(Dataset excerpts)
■ ■ ■ ■ ■ ■ ■

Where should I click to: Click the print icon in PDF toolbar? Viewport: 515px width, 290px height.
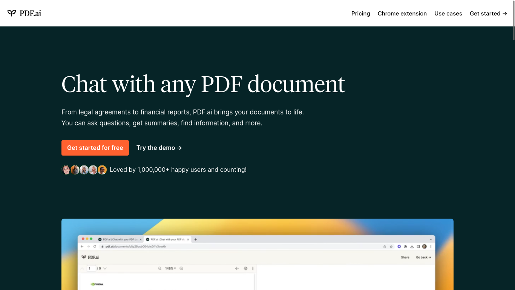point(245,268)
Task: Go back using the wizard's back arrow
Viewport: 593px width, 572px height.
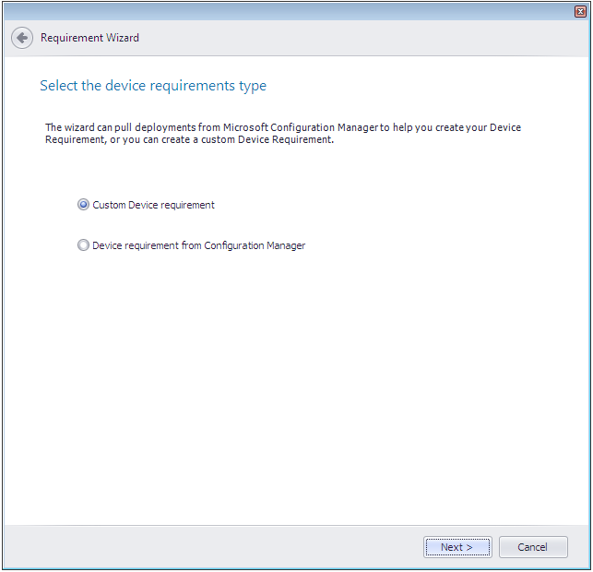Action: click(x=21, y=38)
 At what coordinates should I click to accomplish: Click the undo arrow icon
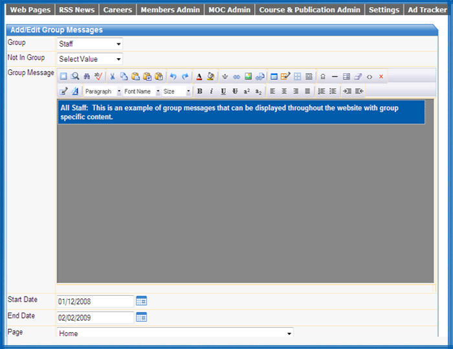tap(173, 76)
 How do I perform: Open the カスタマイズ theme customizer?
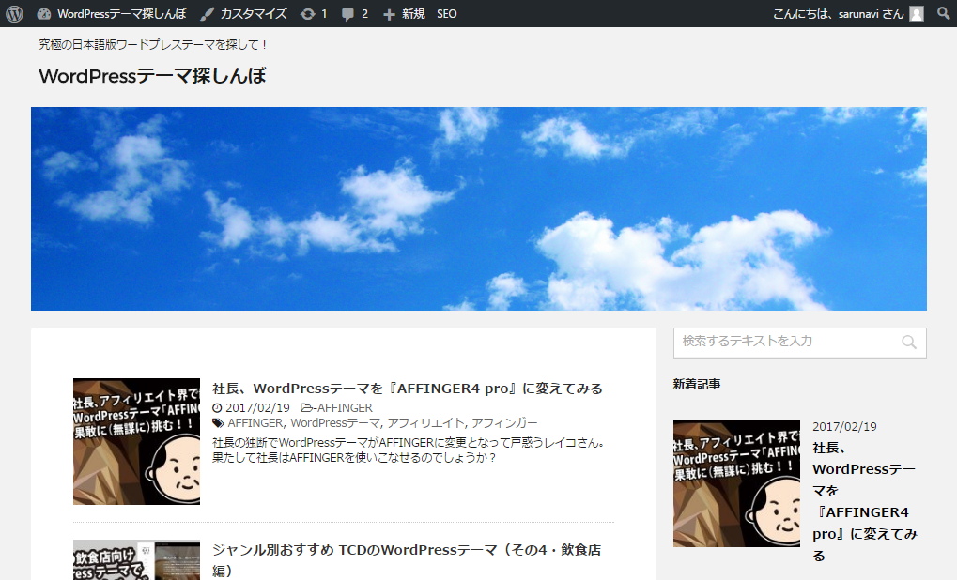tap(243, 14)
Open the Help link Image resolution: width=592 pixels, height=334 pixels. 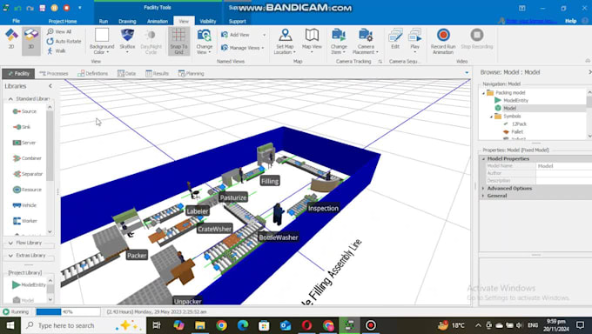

■ ■ ■ ■ ■ ■ ■

■ **Work to complete**: Print the entries above exactly, leaving pictures out.

■ **Response area**:
Where should I click to: Click the print icon in PDF toolbar? Viewport: 515px width, 290px height.
point(245,268)
Task: Go back using the wizard's back arrow
Viewport: 593px width, 572px height.
Action: click(x=21, y=38)
 At what coordinates should I click to accomplish: Click the undo arrow icon
tap(173, 76)
 How do I perform: Open the カスタマイズ theme customizer?
tap(243, 14)
Open the Help link Image resolution: width=592 pixels, height=334 pixels. 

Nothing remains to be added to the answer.